### Sección del documento
------

En cualquier caso, la brecha era mucho más antigua y profunda de lo que Snow sugería. Con un pie en cada disciplina, quizá era desconocedor de los quinientos años de hostilidad entre los defensores de los dos campos de conocimiento: por una parte, la tradicional alta cultura defendida por una minoría ilustrada y durante siglos asociada con la Iglesia; y por la otra el «conocimiento especial», que era el territorio de los que habían penetrado en las «artes negras» de la alquimia y, más tarde, en la ciencia.

«Exceptuando unos pocos casos, la inmensa mayoría de los científicos de ficción aparecen como ineptos y tontos, o como aviesos y obsesos rayanos en la locura»

La condena de la alquimia del papa Juan XXII en 1317 (Duncan, 1968) trataba fundamentalmente de evitar que se cuestionase la autoridad y representa un intento de erradicar un poder subversivo independiente de reyes, prelados o generales. A este «conocimiento especial» se le consideraba, y todavía se le considera, más difícil de adquirir y más influyente en aquello que prometía cumplir. Haciendo caso omiso de la condena eclesiástica, clientes de toda condición social visitaban a los alquimistas en secreto, atraídos por la esperanza de salud, poder y longevidad que los alquimistas aseguraban ser capaces de ofrecer mediante la piedra filosofal, que supuestamente convertía metales comunes en oro, mediante un elixir de la juventud que curaba enfermedades, combatía el envejecimiento e incluso proporcionaba la inmortalidad, mediante el poder ilimitado del movimiento perpetuo y también mediante la generación de homúnculos.

------

### Entradas proporcionadas
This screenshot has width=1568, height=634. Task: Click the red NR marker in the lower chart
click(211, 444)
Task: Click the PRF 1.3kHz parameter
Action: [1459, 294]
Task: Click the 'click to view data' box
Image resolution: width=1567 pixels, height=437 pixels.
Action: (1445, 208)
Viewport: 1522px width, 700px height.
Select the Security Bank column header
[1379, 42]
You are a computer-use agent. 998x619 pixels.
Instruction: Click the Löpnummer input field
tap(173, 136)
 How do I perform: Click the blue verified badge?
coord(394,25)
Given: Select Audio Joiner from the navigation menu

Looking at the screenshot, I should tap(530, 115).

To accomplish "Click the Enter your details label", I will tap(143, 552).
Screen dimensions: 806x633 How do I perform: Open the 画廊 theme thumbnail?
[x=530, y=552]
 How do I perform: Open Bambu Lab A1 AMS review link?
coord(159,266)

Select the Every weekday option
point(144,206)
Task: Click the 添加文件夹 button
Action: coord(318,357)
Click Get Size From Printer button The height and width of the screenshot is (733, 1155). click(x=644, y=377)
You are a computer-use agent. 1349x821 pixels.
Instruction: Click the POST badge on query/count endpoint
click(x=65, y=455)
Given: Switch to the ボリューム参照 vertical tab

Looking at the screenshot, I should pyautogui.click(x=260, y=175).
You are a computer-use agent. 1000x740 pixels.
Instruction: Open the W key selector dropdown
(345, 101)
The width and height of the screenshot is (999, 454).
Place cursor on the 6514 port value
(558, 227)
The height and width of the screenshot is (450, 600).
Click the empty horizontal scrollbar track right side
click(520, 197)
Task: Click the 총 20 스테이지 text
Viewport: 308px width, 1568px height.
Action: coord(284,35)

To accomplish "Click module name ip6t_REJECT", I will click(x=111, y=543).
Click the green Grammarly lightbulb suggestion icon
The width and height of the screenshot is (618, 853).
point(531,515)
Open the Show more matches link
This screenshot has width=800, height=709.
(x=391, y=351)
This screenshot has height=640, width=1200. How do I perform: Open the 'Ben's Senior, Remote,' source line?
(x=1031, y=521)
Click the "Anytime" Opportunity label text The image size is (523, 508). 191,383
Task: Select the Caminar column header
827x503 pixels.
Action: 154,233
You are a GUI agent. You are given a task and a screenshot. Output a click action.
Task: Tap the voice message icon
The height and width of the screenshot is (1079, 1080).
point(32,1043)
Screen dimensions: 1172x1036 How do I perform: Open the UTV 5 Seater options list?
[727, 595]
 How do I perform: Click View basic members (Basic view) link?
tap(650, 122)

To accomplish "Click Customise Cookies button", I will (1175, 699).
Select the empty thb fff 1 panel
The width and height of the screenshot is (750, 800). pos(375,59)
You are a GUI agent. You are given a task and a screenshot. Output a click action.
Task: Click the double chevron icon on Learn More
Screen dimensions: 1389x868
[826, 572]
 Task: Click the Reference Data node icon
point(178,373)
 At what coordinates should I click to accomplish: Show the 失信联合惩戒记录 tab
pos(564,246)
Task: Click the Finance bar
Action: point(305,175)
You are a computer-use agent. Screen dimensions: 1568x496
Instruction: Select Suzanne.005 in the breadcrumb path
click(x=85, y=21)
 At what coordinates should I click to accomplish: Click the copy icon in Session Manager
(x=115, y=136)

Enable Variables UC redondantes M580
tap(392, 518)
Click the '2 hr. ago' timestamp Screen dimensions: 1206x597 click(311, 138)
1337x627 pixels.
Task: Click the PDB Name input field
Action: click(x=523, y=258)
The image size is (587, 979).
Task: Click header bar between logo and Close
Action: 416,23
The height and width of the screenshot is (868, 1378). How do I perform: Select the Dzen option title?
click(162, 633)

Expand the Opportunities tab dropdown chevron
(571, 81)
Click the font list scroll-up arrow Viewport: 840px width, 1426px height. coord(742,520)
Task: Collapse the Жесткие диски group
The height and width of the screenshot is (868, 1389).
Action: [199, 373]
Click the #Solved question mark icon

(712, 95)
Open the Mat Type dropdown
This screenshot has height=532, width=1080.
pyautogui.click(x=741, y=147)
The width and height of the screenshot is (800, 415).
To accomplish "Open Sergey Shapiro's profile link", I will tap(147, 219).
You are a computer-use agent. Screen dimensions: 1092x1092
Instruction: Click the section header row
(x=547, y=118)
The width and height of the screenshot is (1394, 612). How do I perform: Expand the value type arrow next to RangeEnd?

------

### Tareas pendientes
a: Reproduce tal cual el pasaje del fragmento sobre la alquimia y la ciencia que va desde "En cualquier caso, la" hasta "en la ciencia.".
b: Indica si cada afirmación concuerda con el fragmento sobre la alquimia y la ciencia y responde sí o no, citando literalmente las palabras del fragmento que lo deciden. (i) El papa Juan XXII condenó la alquimia en 1317. (ii) A los alquimistas solo los visitaban clientes de la nobleza. (iii) La brecha entre los dos campos de conocimiento era más reciente de lo que Snow sugería.
c: Prosigue el fragmento sobre la alquimia y la ciencia a partir de su última oración.

### Resultados esperados
a:
En cualquier caso, la brecha era mucho más antigua y profunda de lo que Snow sugería. Con un pie en cada disciplina, quizá era desconocedor de los quinientos años de hostilidad entre los defensores de los dos campos de conocimiento: por una parte, la tradicional alta cultura defendida por una minoría ilustrada y durante siglos asociada con la Iglesia; y por la otra el «conocimiento especial», que era el territorio de los que habían penetrado en las «artes negras» de la alquimia y, más tarde, en la ciencia.

b:
(i) Sí: «La condena de la alquimia del papa Juan XXII en 1317».
(ii) No: «clientes de toda condición social visitaban a los alquimistas en secreto».
(iii) No: «la brecha era mucho más antigua y profunda de lo que Snow sugería».

c:
Antes de que despachemos como tonterías estas promesas de la alquimia convendría advertir que la ciencia moderna ofrece una lista llamativamente similar de reclamos: apela a la codicia prometiendo producir valiosos recursos, al deseo de longevidad con compuestos antienvejecimiento y también ofrece energía «ilimitada», sucesivamente identificada con la energía eléctrica, solar, eólica o nuclear. Y aunque ya no busquemos cómo producir homúnculos, no hemos renunciado a crear vida por medios artificiales, para nuestros propios fines, fijando nuestras condiciones y en nuestro propio tiempo. Tales promesas apelan a las debilidades y deseos humanos más elementales: la codicia, la vanidad, la manipulación y el ansia de poder.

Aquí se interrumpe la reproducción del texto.